Adopting an active learning system to build value assessment models or frameworks is essential, so that multiple, tailored approaches can be built that will more accurately account for differences in patient population and priorities in decision making. Collaboration is key to ensure that such approaches are both scientifically defensible and also reflect the inputs from multiple communities, including patients. Another aspect of flexibility is the ability to modify elements of the analysis based on unique decision needs. For example, IVI models can be adjusted to address patient characteristics or to prioritize evaluation of certain treatment sequences. Further testing of this approach is needed to help value assessors understand how models might support decision-making beyond pricing and contracting, to include benefit design or clinical pathway development, for example.
NPC: During the pandemic, there has been a heightened awareness of productivity and caregiver burden. How should we account for novel value inputs like productivity and caregiver burden in assessments?

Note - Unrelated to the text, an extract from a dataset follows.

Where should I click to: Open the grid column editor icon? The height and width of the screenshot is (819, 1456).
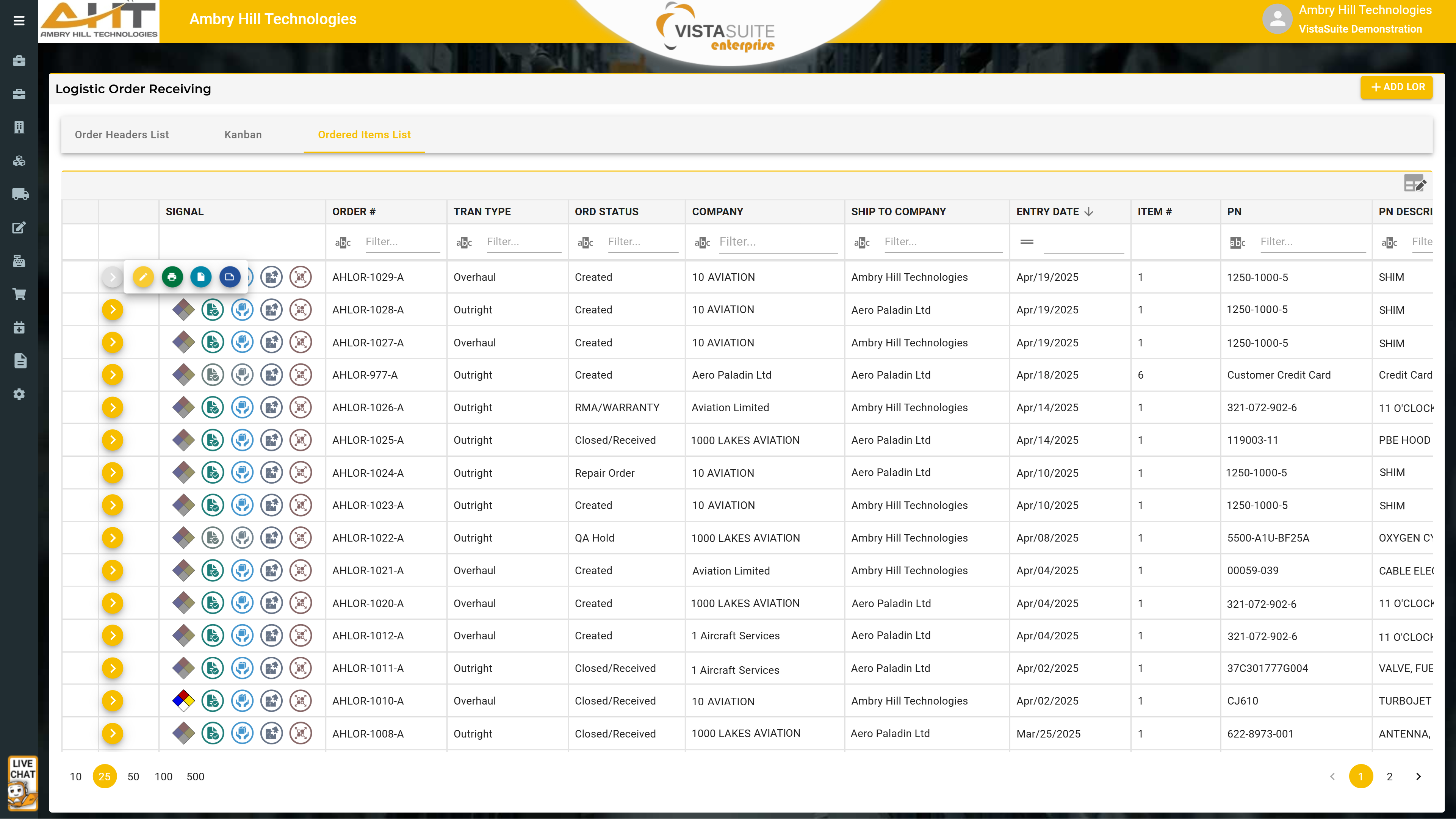pyautogui.click(x=1415, y=184)
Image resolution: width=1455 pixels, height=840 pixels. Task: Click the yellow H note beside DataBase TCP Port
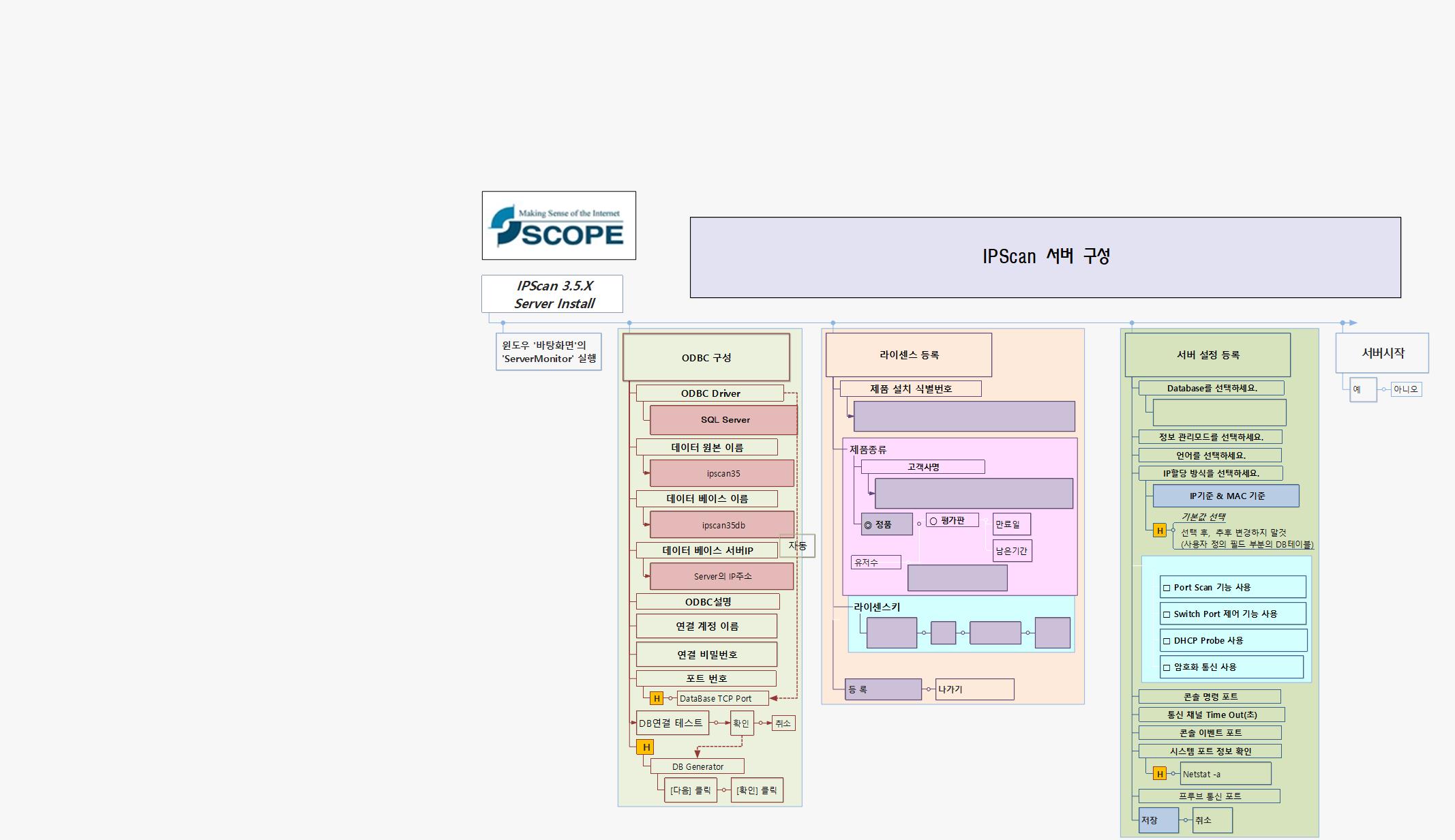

JB: The pandemic has laid bare many gaps in value assessment and in our collective understanding and definition of value. For example, while consensus is growing that novel value inputs matter, traditional frameworks and models are often too rigid to account for them or even study them further. Developing models in a transparent environment allows exploration of how to manage scientific uncertainty and how to incorporate novel value elements (e.g., fear of contagion, insurance value, equity). We’ve seen many discussions recently about how to address value assessment in the context of the current pandemic, and more work needs to be done to test new ideas and methods so that we address the impact of potential tests, treatments and vaccines on our economic productivity and on our public health infrastructure, for example. Further, aspects important to patients, including impact on caregivers and functioning and its impact on ability to work, need to be incorporated into value assessments, for example using methods such as MCDA.
When ISPOR’s special task force examining value assessment frameworks first published the “value flower,” which outlined the various novel value elements that had been proposed, it advanced the collective understanding why these elements could be important to the practice of value assessment. Now we must understand how these novel elements can be measured, analyzed and used within economic models to improve and advance patient-centered value assessment.
NPC: Thanks so much for speaking with us.